Start of DATA RECORDS

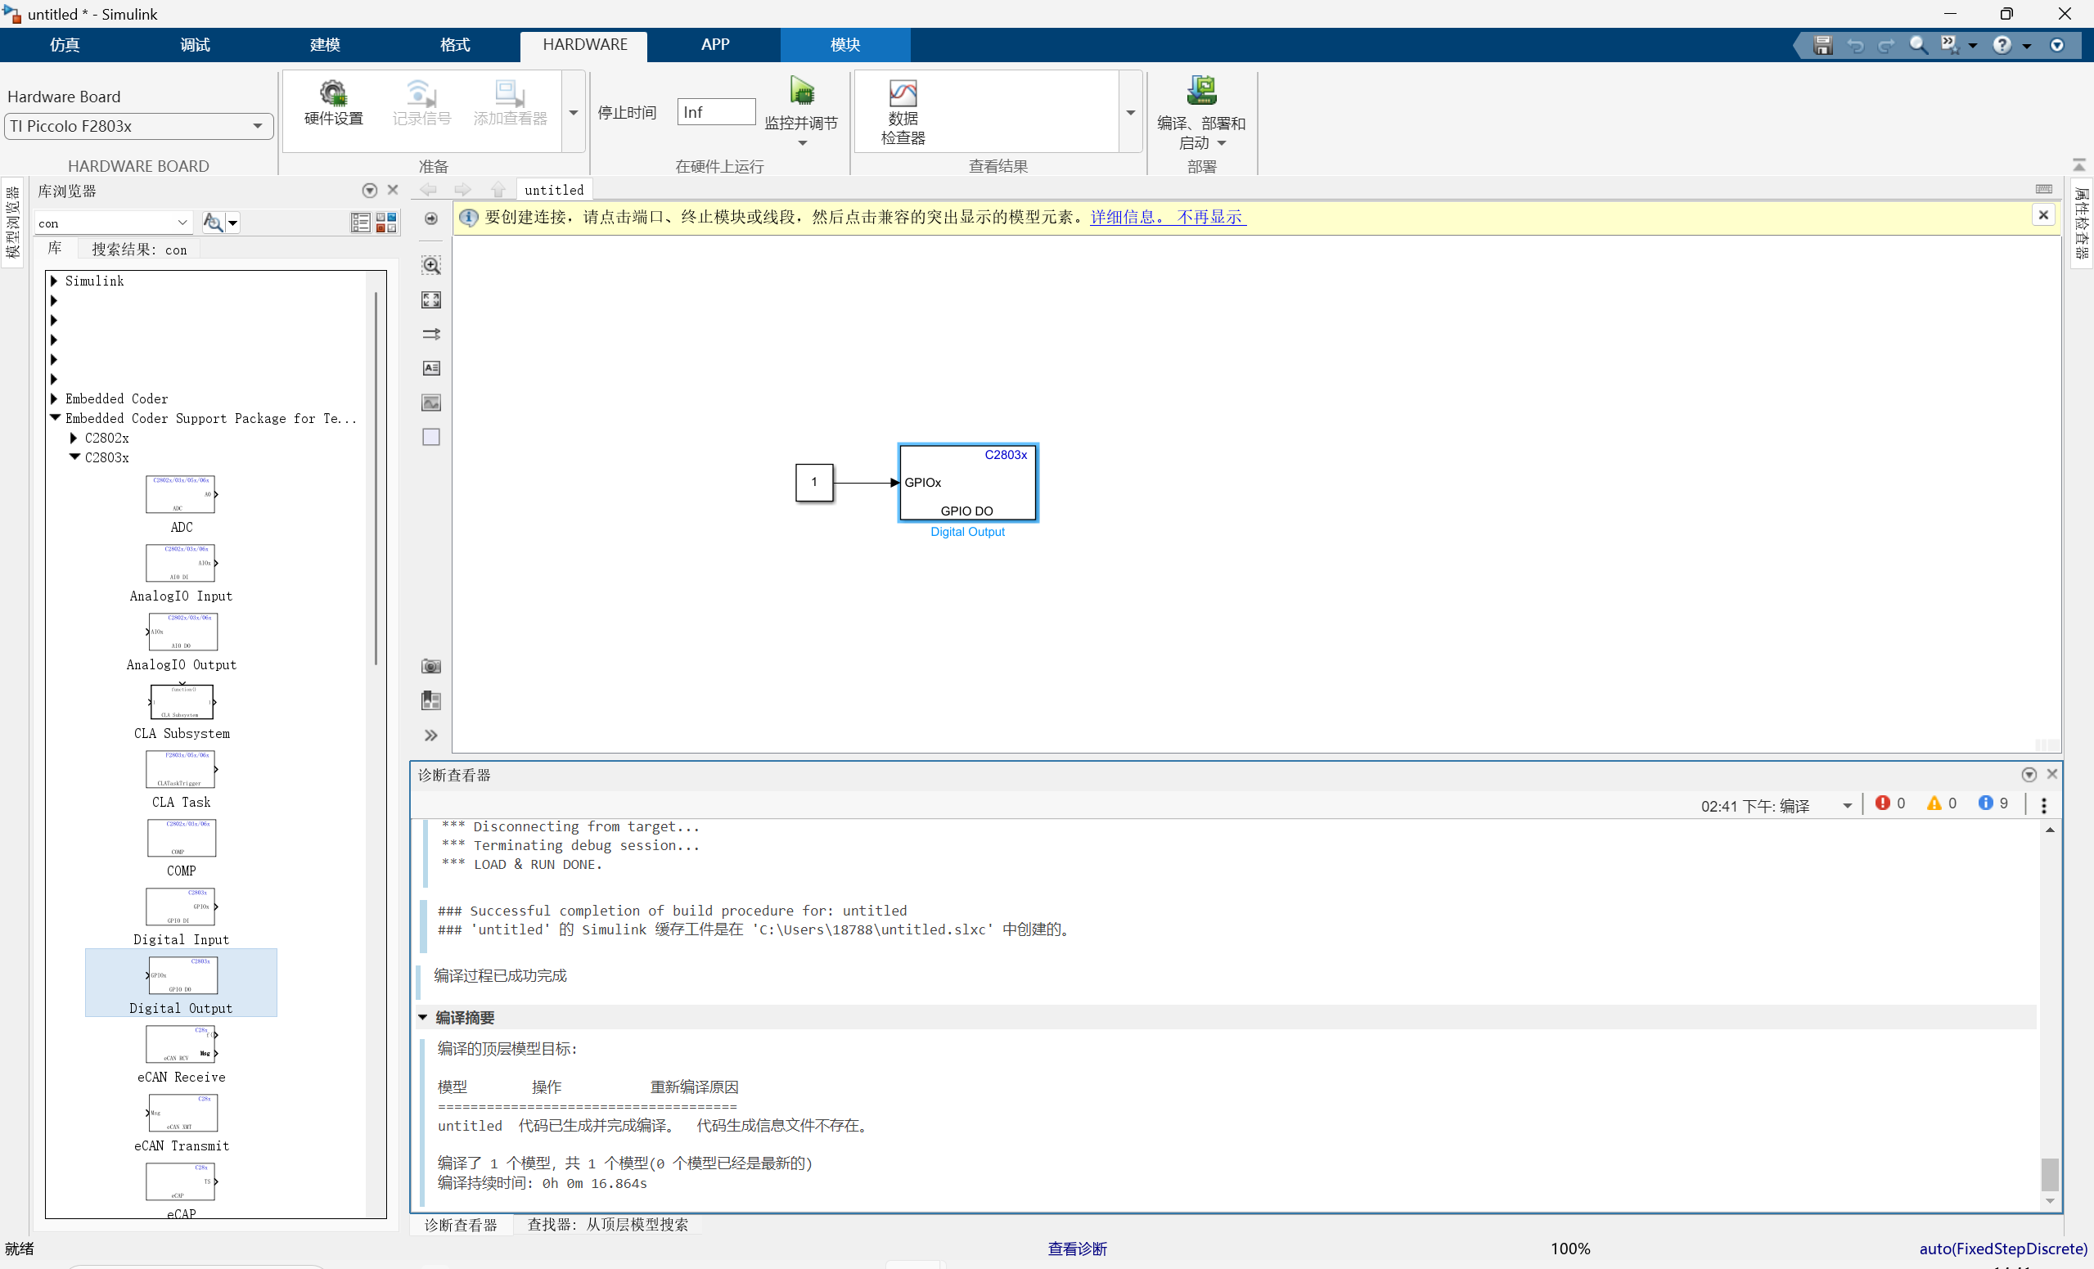Switch to the 仿真 ribbon tab
The width and height of the screenshot is (2094, 1269).
click(x=65, y=45)
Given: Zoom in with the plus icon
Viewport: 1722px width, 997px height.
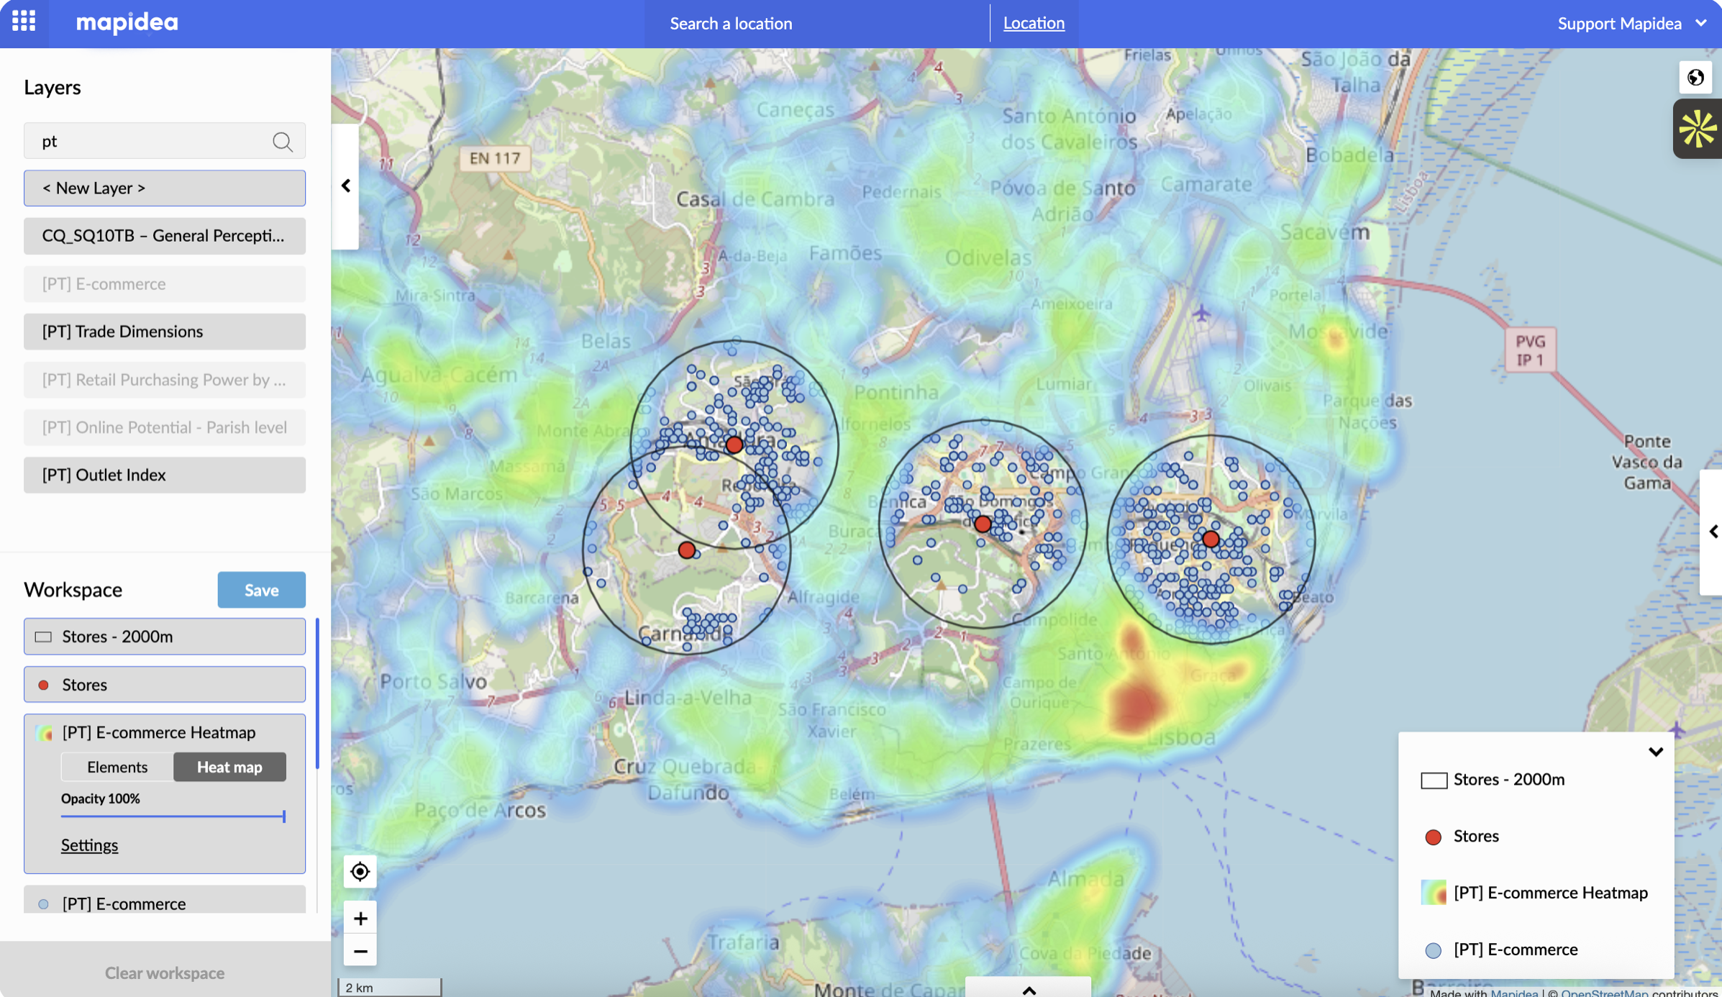Looking at the screenshot, I should (x=360, y=919).
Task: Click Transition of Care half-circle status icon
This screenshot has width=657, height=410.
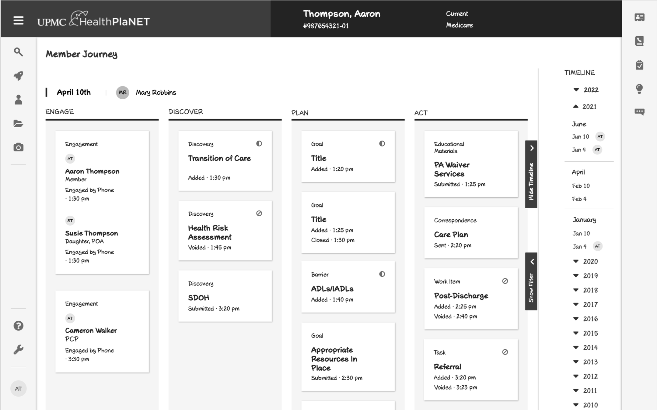Action: point(259,143)
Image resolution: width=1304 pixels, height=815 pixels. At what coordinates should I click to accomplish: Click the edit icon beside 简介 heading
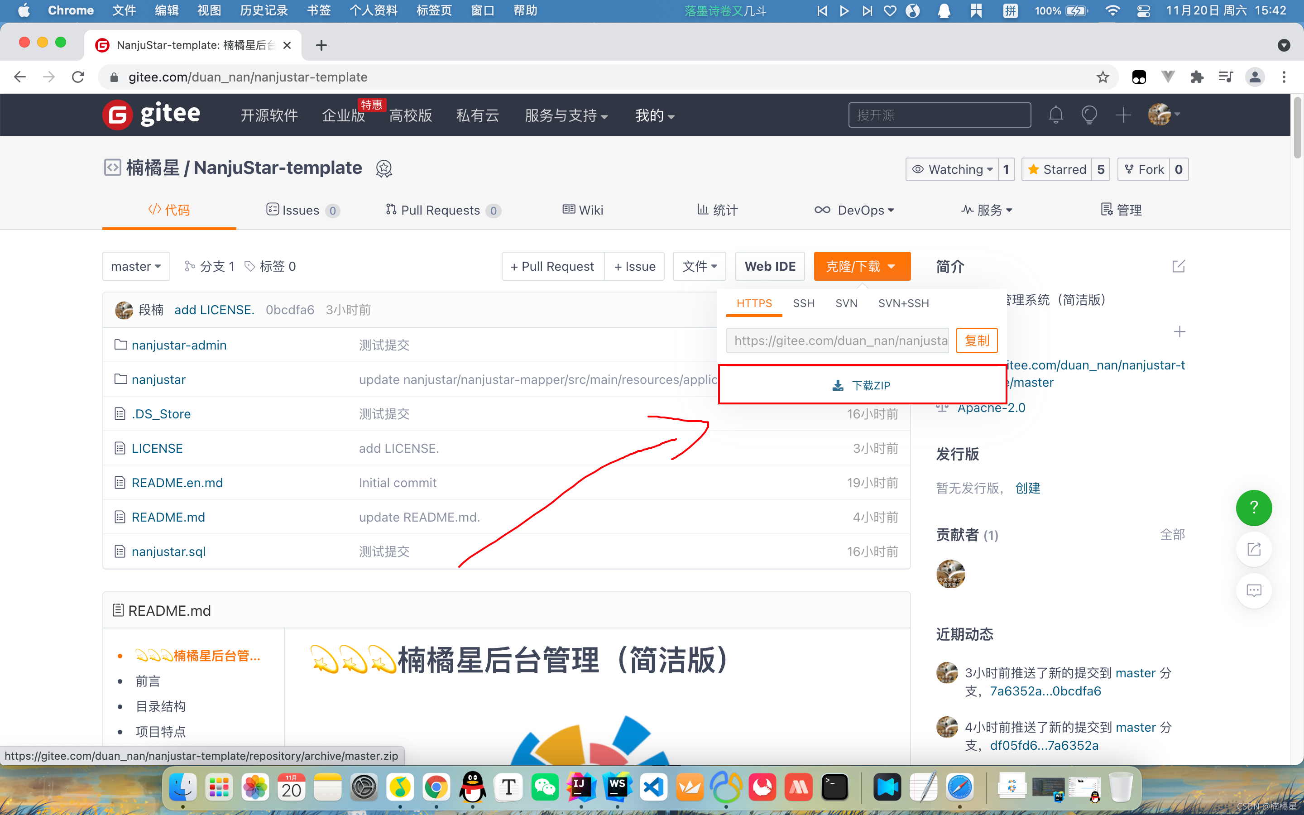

End of DATA RECORDS

» TASK STATEMENT
Provide the number of lines above that include the string "icon", with no other words.

» ANSWER
3